I have no children, and my wife isn’t even pregnant yet. But we will start trying in 2020. And it’s interesting how this theoretical fatherhood is already having a big effect on my life.
I don’t mean in terms of shopping for baby clothes. I mean in terms of my own identity and concerns. It’s changing the way I look at the world and myself.
Fatherhood is an enormous and sacred responsibility, equal only to husbandhood (is that a word?). Suddenly what was my own personal development and outlook is taking on a whole new dimension. I have always been very active and fit, but now I want to be healthy not only for myself, but for my children. Being healthy will help me be there for them, and it will help me set a good example, and give me the knowledge to teach them how to follow it. That aspect – teaching them and setting a good example – is on my mind in all sorts of ways.
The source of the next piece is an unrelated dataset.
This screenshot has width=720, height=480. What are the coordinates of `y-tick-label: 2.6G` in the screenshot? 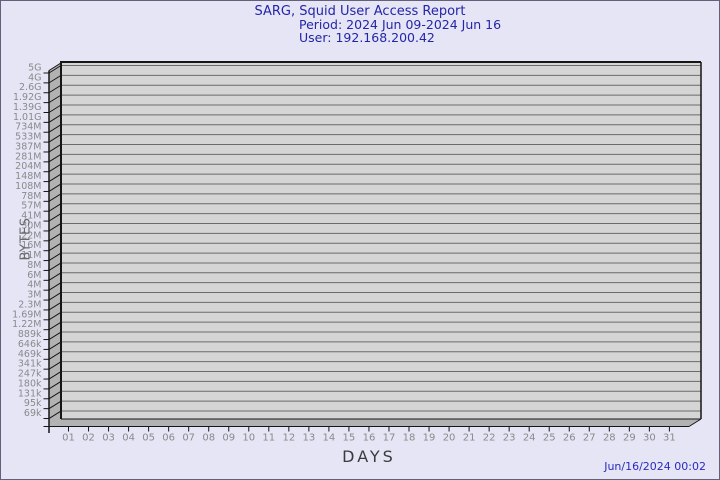 It's located at (30, 88).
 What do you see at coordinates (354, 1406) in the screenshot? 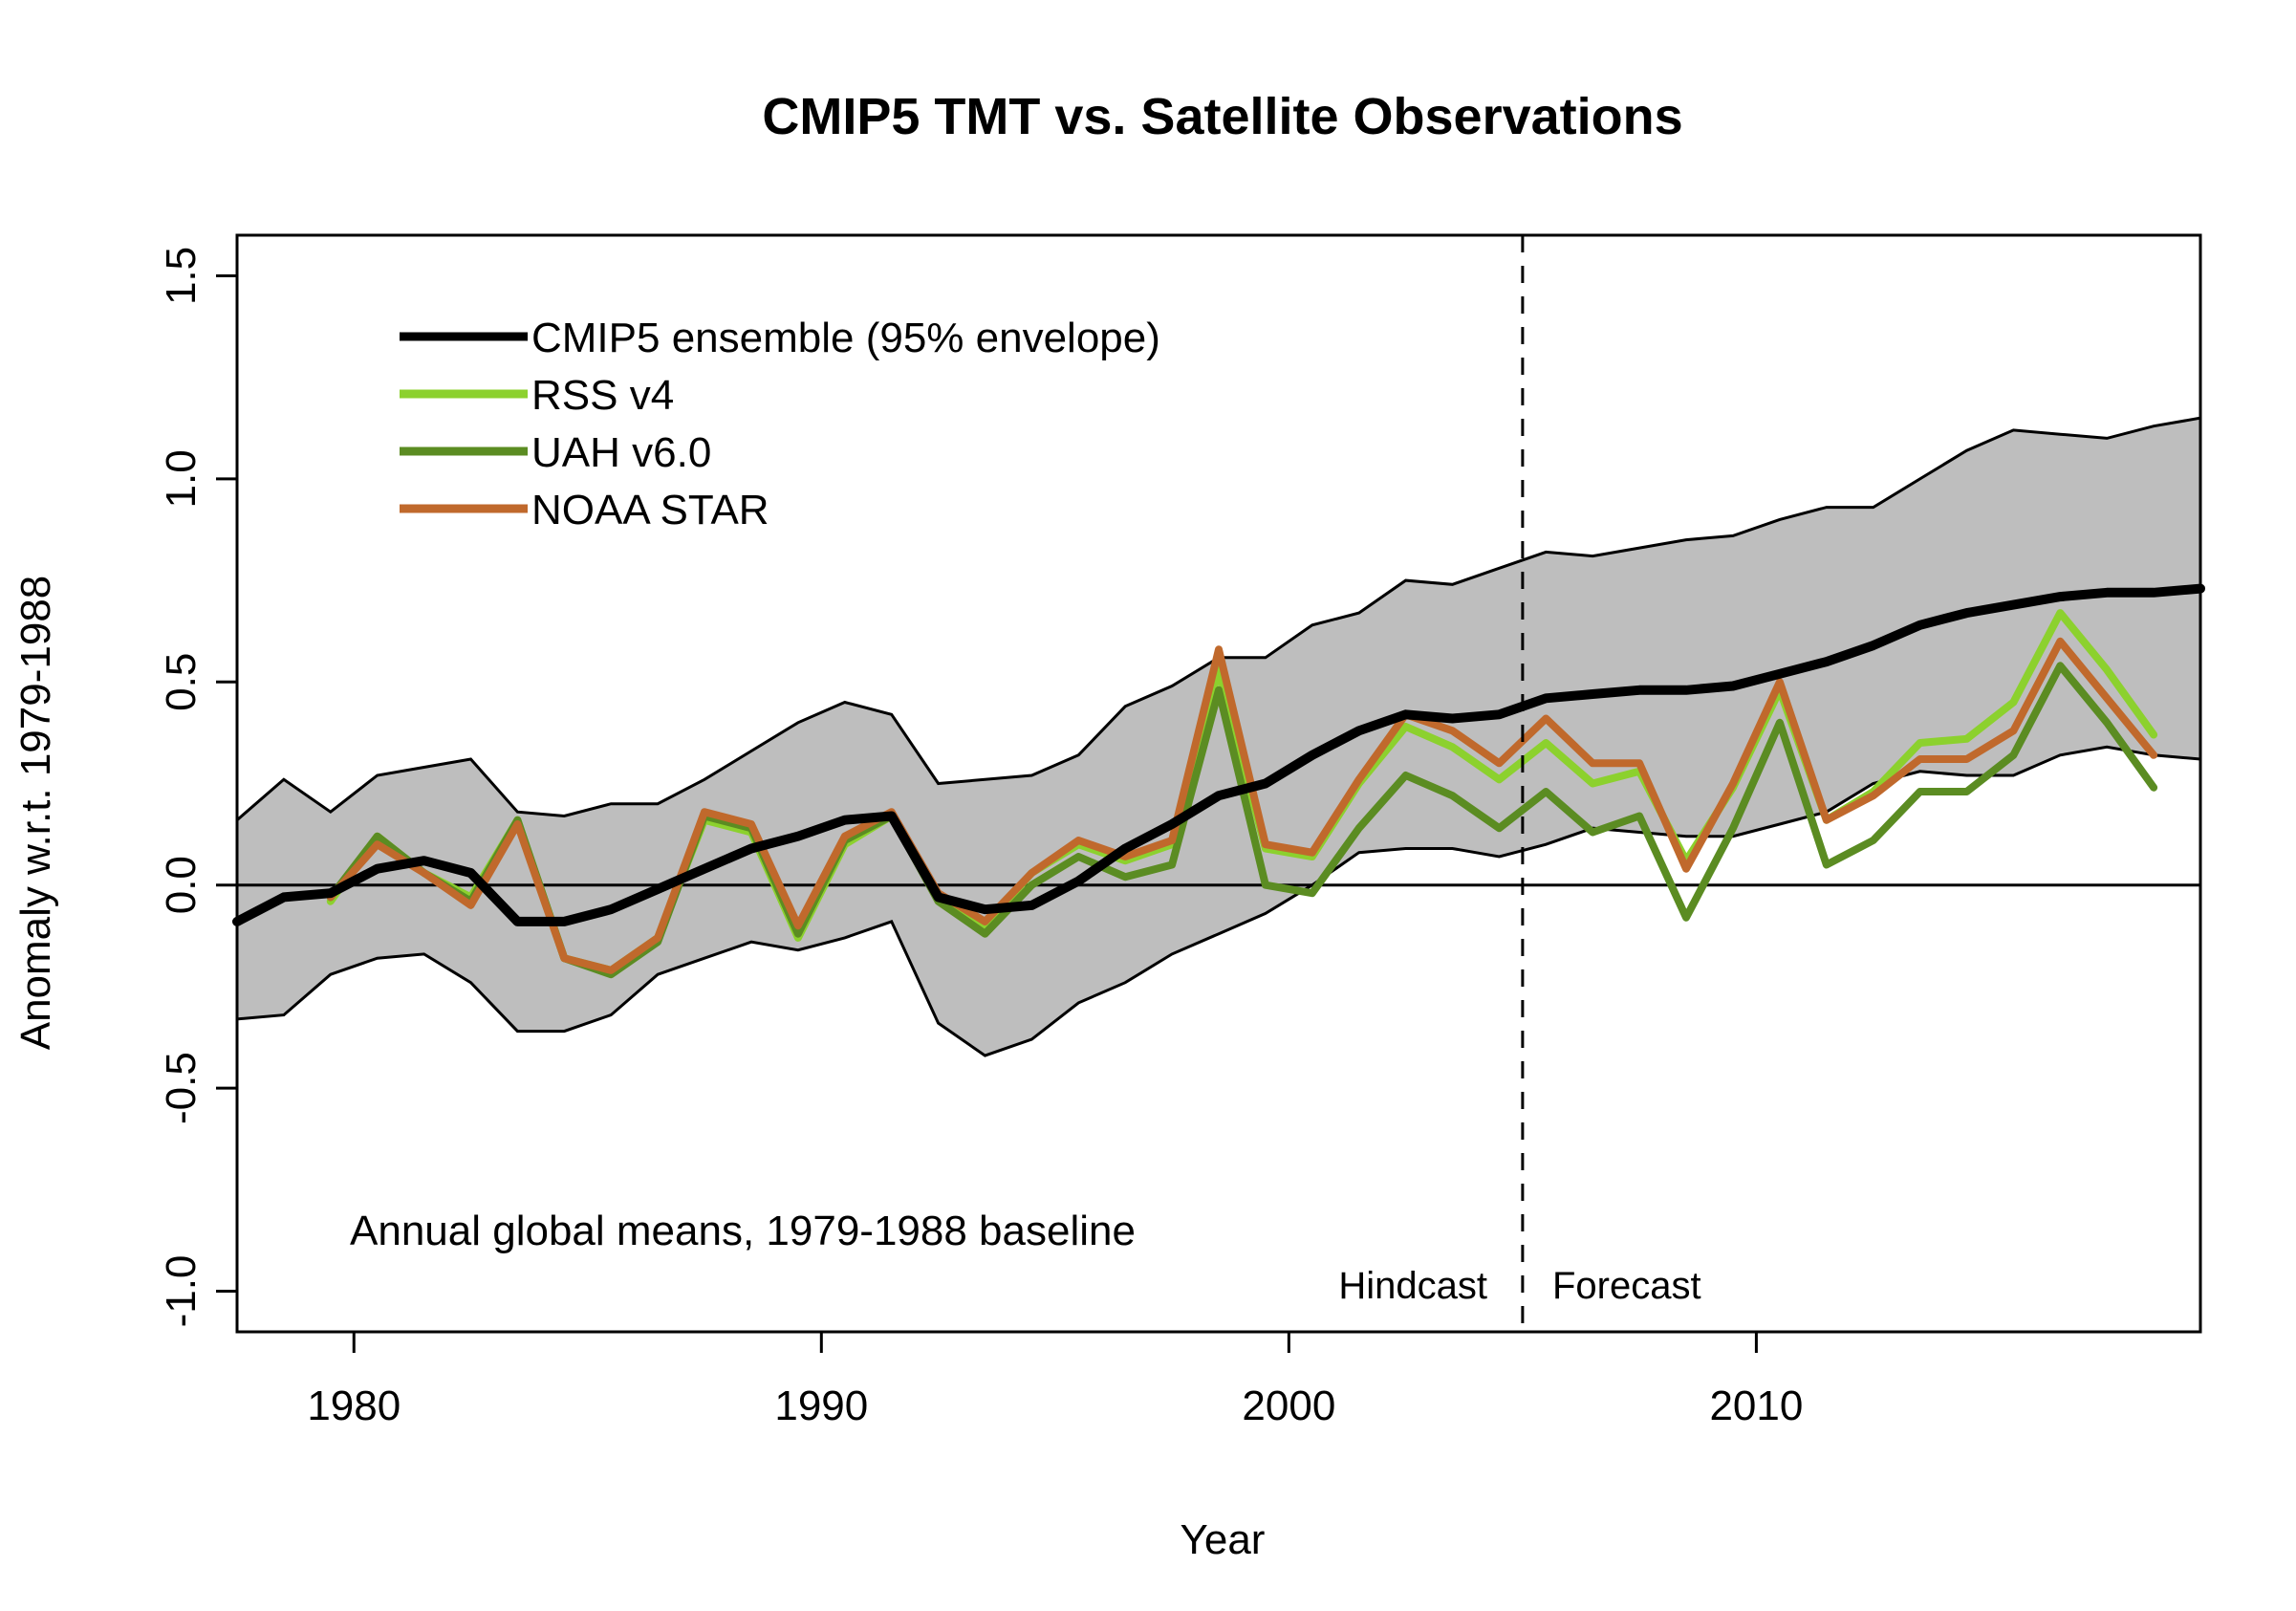
I see `x-tick-label: 1980` at bounding box center [354, 1406].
It’s making me think through what I my identity and responsibilities are. How can I be a better man? A better father, husband, citizen, and friend? This is the big and small stuff. It’s in the little everyday politenesses that I want to make sure are a habit by the time the kids are here. It’s in how you treat your close friends and the people who rely on you when they need you. I need to know not just how to do these things, but to think about why a certain way of acting is more polite. I want to show by example but also to be able to explain to the tiny humans why their dad does what he does.
It will be in how I treat their mother, and how I work with her. How do I make her feel respected and loved so they can see that? We will need to perform some areas of parenthood together, and I will need to be ready to fulfill the unique responsibilities of fatherhood. I will also have to not be jealous of their unique relationship with their mother – and to help her with the same problem in my direction.
I am also looking at the wider world more intently. What do I like and not like about the way society is now? Everyone has opinions, but as healthy adults it’s easy to navigate around the parts we don’t like. As a parent I have more responsibility for action. I’ll need to teach my children what I think about how the world is, and why it is; and I’ll need to explain to them how to survive in it. That means I need to try to understand what I like and don’t like, and of the latter, what is worth fighting to change versus living with. My children will be looking to me to understand how to do both and how to know the difference.
Maybe what all of this has in common is more engagement. I’ll no longer just be finding my own place in the world. I’ll be teaching my children to find theirs, and fighting to make one for them.